Configuration Templates

Achieving certain behaviors in an HTCondor pool often requires setting the values of a number of configuration macros in concert with each other. We have added configuration templates as a way to do this more easily, at a higher level, without having to explicitly set each individual configuration macro.

Configuration templates are pre-defined; users cannot define their own templates.

Note that the value of an individual configuration macro that is set by a configuration template can be overridden by setting that configuration macro later in the configuration.

Detailed information about configuration templates (such as the macros they set) can be obtained using the condor_config_val use option (see the condor_config_val manual page). (This document does not contain such information because the condor_config_val command is a better way to obtain it.)

Configuration Templates: Using Predefined Sets of Configuration

Predefined sets of configuration can be identified and incorporated into the configuration using the syntax

use <category name> : <template name>

The use key word is case insensitive. There are no requirements for white space characters surrounding the colon character. More than one <template name> identifier may be placed within a single use line. Separate the names by a space character. There is no mechanism by which the administrator may define their own custom <category name> or <template name>.

Each predefined <category name> has a fixed, case insensitive name for the sets of configuration that are predefined. Placement of a use line in the configuration brings in the predefined configuration it identifies.

As of version 8.5.6, some of the configuration templates take arguments (as described below).

Available Configuration Templates

There are four <category name> values. Within a category, a predefined, case insensitive name identifies the set of configuration it incorporates.

ROLE category

Describes configuration for the various roles that a machine might play within an HTCondor pool. The configuration will identify which daemons are running on a machine.

  • Personal

    Settings needed for when a single machine is the entire pool.

  • Submit

    Settings needed to allow this machine to submit jobs to the pool. May be combined with Execute and CentralManager roles.

  • Execute

    Settings needed to allow this machine to execute jobs. May be combined with Submit and CentralManager roles.

  • CentralManager

    Settings needed to allow this machine to act as the central manager for the pool. May be combined with Submit and Execute roles.

FEATURE category

Describes configuration for implemented features.

  • Remote_Runtime_Config

    Enables the use of condor_config_val -rset to the machine with this configuration. Note that there are security implications for use of this configuration, as it potentially permits the arbitrary modification of configuration. Variable SETTABLE_ATTRS_CONFIG must also be defined.

  • Remote_Config

    Enables the use of condor_config_val -set to the machine with this configuration.
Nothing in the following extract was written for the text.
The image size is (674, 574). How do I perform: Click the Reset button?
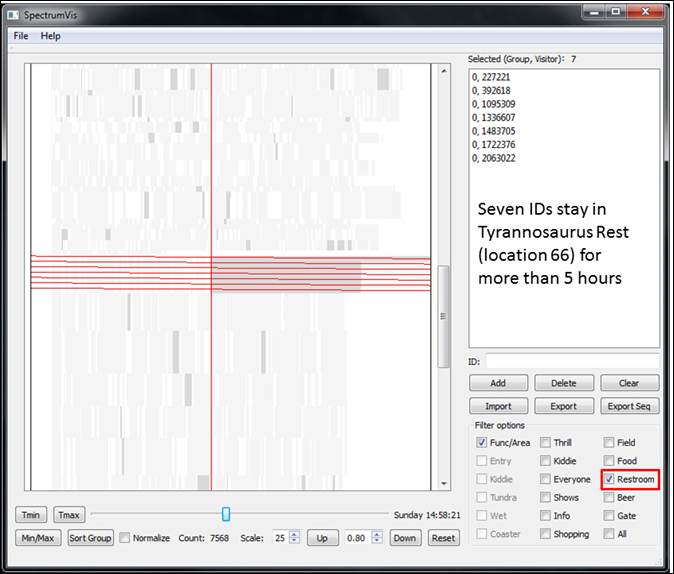click(x=443, y=538)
Note that there are security implications for use of this configuration, as it potentially permits the arbitrary modification of configuration. Variable SETTABLE_ATTRS_CONFIG must also be defined.
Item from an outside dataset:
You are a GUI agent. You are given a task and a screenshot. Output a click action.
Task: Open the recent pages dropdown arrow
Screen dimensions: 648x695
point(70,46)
  • GPUs([discovery_args])

    Sets configuration based on detection with the condor_gpu_discovery tool, and defines a custom resource using the name GPUs. Supports both OpenCL and CUDA, if detected. Automatically includes the GPUsMonitor feature. Optional discovery_args are passed to condor_gpu_discovery

  • GPUsMonitor

    Also adds configuration to report the usage of NVidia GPUs.

  • Monitor( resource_name, mode, period, executable, metric[, metric]+ )

    Configures a custom machine resource monitor with the given name, mode, period, executable, and metrics. See Startd Cron and Schedd Cron for the definitions of these terms.

  • PartitionableSlot( slot_type_num [, allocation] )

    Sets up a partitionable slot of the specified slot type number and allocation (defaults for slot_type_num and allocation are 1 and 100% respectively). See the condor_startd Policy Configuration for information on partitionable slot policies.

  • StaticSlots( slot_type_num [, num_slots, [, allocation] ] )

    Sets up a number of static slots of the specified slot type number (defaults for slot_type_num and num_slots are 1 and $(NUM_CPUS) respectively). The number of slots will be equal to num_slots. If no value is provided for the allocation, the default is to divide 100% of the machine resources evenly across the slots.

  • AssignAccountingGroup( map_filename [, check_request] ) Sets up a condor_schedd job transform that assigns an accounting group to each job as it is submitted. The accounting group is determined by mapping the Owner attribute of the job using the given map file, which should specify the allowed accounting groups each Owner is permitted to use. If the submitted job has an accounting group, that is treated as a requested accounting group and validated against the map. If the optional check_request argument is true or not present submission will fail if the requested accounting group is present and not valid. If the argument is false, the requested accounting group will be ignored if it is not valid.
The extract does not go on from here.